Droxler, Lenardic named Geological Society of America Fellows

André Droxler and Adrian Lenardic, both professors of Earth, environmental and planetary sciences, have been elected fellows of the Geological Society of America (GSA).

Society fellowship is an honor bestowed via election by the GSA Council. Society members are nominated for fellowship by existing GSA Fellows in recognition of their distinguished contributions to the geosciences. Droxler and Lenardic are among 89 2018 GSA Fellows who will be honored at the society’s annual meeting in November.

André Droxler

André Droxler

Droxler was nominated by Rice geologist Gerald Dickens for “for understanding the neritic carbonate systems across Earth and especially for conveying this information to students, colleagues and the general public.”

A marine geologist, Droxler’s research has focused on studying the morphology of and the sediments accumulating on slopes and basin floors surrounding coral reefs and carbonate platforms.

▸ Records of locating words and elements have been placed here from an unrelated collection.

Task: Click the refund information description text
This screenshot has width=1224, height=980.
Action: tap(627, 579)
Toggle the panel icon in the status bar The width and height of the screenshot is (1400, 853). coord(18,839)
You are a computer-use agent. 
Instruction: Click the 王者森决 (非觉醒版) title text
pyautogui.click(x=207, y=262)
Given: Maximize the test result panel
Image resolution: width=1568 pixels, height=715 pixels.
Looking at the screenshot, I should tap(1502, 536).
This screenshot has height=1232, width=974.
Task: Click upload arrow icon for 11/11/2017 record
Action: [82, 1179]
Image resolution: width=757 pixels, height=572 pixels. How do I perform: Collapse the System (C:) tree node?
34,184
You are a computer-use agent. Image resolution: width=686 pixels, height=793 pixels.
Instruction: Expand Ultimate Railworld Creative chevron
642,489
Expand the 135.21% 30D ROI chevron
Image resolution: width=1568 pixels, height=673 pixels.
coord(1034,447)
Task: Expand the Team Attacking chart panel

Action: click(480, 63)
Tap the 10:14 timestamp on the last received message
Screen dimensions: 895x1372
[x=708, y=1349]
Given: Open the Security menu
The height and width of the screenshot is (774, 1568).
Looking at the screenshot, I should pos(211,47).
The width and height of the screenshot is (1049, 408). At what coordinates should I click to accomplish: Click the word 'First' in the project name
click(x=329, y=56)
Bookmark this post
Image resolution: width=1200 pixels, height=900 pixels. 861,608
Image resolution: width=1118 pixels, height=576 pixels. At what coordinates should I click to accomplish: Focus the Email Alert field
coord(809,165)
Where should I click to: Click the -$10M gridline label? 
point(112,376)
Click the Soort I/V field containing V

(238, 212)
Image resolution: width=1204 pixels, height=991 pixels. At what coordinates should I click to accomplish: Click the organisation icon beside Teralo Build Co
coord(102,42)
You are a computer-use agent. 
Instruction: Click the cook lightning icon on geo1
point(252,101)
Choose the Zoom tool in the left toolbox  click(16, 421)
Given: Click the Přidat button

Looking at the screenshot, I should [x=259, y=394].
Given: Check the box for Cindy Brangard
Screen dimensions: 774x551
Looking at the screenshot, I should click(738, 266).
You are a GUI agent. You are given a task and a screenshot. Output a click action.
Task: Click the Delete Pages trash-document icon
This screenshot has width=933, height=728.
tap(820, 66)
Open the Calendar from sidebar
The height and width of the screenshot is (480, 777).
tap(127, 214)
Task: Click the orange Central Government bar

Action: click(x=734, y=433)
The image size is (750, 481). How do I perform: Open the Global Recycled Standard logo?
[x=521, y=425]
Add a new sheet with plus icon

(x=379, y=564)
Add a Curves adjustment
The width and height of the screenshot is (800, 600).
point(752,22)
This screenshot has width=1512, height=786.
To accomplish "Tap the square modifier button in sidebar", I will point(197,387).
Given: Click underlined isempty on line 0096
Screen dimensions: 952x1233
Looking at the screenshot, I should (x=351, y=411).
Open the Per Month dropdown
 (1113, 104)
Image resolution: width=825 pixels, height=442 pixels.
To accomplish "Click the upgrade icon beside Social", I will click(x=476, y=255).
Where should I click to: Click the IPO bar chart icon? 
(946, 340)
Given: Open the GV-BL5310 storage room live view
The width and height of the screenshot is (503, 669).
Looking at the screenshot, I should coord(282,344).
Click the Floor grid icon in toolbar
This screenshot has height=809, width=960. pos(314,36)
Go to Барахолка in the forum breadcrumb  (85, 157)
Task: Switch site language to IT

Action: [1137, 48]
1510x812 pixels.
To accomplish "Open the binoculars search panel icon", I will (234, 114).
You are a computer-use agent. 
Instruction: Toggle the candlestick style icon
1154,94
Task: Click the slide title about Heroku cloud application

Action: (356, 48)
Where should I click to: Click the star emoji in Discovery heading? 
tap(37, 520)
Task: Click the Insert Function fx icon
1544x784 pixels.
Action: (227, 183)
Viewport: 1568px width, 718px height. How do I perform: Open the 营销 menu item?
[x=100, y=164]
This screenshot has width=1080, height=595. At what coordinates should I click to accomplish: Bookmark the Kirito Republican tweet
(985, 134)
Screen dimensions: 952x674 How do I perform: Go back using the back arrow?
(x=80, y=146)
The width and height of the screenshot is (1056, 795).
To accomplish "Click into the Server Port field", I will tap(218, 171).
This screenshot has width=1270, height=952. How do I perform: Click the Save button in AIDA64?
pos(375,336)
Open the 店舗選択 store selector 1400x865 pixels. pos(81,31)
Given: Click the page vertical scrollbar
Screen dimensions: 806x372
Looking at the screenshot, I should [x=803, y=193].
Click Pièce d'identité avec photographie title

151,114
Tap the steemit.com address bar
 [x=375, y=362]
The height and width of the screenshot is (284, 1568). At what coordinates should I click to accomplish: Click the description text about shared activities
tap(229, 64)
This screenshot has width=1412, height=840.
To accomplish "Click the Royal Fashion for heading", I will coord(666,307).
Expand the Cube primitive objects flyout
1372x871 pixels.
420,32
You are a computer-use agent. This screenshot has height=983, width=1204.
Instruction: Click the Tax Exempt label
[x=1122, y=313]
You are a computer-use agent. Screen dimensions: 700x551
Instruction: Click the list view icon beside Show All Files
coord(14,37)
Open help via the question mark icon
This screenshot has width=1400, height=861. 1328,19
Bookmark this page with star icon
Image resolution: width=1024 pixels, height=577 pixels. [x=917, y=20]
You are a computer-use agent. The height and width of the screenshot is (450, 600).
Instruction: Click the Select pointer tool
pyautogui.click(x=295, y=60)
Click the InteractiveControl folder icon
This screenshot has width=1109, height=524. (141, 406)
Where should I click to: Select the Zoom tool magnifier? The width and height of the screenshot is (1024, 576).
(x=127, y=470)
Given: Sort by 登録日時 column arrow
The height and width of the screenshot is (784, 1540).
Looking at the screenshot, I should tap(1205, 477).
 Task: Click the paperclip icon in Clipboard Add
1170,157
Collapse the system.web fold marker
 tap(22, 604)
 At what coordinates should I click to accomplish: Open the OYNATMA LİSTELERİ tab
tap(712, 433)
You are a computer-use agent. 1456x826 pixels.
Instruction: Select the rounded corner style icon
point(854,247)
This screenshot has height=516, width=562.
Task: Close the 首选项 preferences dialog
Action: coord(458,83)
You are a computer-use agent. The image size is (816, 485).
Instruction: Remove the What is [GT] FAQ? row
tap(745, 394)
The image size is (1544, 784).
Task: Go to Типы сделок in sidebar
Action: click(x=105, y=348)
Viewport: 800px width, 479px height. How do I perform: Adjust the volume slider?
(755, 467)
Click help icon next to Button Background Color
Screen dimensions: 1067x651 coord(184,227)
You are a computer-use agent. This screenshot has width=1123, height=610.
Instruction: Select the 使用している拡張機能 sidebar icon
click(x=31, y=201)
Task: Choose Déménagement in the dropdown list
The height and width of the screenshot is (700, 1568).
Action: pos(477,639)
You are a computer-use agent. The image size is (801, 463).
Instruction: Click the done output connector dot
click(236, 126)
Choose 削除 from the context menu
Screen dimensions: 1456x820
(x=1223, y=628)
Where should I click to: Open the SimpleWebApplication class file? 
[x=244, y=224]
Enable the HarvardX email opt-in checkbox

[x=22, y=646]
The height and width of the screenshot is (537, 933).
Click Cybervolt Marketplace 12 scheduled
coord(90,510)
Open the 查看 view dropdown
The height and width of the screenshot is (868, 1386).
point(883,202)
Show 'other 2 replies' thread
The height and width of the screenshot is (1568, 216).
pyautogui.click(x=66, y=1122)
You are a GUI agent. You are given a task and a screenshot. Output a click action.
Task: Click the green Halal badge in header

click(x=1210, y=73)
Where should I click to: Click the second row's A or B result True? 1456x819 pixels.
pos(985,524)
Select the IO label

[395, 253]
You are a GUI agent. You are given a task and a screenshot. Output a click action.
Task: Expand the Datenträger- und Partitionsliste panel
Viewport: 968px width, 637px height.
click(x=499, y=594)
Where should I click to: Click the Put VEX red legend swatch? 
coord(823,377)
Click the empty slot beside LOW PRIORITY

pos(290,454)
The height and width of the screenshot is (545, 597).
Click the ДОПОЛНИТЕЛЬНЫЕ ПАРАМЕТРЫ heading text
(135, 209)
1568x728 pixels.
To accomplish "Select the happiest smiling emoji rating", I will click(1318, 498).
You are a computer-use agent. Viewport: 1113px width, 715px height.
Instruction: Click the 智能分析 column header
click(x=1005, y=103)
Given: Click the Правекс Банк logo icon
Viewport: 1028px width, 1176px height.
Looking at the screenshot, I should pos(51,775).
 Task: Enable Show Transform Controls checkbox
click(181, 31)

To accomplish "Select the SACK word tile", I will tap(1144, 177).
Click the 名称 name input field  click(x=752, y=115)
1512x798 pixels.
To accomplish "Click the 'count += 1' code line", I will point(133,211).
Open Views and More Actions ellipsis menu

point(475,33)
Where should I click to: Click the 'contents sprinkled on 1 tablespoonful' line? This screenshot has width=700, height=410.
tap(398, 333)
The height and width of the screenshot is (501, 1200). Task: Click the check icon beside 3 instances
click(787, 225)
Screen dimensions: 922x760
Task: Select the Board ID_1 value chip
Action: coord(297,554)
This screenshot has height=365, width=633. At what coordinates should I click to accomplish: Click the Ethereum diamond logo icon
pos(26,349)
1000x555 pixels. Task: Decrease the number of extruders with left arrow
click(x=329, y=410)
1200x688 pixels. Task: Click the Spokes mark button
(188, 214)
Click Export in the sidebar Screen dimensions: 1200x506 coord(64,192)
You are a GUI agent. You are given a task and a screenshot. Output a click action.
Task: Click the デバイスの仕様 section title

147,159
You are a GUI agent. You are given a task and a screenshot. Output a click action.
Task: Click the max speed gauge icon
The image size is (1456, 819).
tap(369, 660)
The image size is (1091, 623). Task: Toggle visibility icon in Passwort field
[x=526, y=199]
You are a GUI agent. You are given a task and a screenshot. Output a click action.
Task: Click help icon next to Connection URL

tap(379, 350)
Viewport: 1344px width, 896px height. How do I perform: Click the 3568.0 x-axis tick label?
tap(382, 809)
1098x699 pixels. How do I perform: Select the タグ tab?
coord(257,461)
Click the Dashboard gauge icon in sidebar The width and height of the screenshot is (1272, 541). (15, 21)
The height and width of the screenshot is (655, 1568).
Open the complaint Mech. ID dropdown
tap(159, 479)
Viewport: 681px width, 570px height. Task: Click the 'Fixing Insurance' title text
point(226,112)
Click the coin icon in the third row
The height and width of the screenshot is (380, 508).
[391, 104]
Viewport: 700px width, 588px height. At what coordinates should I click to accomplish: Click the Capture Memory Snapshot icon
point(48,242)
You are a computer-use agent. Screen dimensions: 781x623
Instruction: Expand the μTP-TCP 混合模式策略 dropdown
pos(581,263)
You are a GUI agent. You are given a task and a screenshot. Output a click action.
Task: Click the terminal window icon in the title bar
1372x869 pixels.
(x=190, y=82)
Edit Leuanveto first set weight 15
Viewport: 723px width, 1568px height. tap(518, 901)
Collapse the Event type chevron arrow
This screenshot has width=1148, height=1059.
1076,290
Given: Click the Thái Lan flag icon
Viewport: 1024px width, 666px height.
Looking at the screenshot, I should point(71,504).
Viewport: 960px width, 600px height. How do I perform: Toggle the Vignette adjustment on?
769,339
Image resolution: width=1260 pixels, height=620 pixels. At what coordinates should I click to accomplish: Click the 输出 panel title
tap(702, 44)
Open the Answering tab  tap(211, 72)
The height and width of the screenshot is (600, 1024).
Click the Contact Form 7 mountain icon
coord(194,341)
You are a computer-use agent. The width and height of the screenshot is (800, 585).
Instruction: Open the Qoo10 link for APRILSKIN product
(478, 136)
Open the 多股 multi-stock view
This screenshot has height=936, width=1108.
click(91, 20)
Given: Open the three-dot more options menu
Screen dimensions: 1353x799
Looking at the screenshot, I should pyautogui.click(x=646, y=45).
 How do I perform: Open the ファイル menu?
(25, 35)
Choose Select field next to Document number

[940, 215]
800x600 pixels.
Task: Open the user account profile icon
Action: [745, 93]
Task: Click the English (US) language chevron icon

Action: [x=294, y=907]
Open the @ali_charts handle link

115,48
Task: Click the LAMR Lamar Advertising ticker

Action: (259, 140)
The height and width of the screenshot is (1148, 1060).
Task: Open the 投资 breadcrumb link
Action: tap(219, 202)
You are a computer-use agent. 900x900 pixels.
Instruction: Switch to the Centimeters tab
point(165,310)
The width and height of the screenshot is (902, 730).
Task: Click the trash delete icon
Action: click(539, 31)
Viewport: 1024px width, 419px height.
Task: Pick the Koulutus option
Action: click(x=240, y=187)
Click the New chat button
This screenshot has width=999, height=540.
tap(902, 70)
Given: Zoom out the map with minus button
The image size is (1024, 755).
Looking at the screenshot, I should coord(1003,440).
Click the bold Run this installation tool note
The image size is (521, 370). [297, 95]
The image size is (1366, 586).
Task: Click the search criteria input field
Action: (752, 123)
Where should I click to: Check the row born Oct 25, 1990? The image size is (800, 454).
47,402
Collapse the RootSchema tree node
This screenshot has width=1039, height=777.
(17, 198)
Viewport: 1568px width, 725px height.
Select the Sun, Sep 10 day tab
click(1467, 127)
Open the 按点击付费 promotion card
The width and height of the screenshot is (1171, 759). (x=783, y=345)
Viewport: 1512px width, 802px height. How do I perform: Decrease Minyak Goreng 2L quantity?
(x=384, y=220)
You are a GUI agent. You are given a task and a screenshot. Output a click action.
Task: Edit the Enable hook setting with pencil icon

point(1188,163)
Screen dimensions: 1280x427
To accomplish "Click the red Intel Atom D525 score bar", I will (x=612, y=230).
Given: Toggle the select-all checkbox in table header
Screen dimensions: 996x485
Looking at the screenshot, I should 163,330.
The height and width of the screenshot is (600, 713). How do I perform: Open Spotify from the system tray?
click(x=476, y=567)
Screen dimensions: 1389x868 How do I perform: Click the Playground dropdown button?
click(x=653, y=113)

Since coming Rice in 1987, he has examined the regional and global evolution of coral reefs through time, the paleo-oceanographic/climatic and sea level records archived in the sediments deposited around reefs and carbonate platforms.

Adrian Lenardic

Adrian Lenardic

Lenardic was nominated by Rice geologist Cin-Ty Lee “for contributions to our understanding of the geodynamic evolution of Earth and other planets and how planetary interiors and surfaces interact.”

Lenardic is a fluid dynamicist who works on planetary thermal evolution, mantle convection, dynamics of continent formation and evolution, and interactions between planetary atmospheres and their deep interiors.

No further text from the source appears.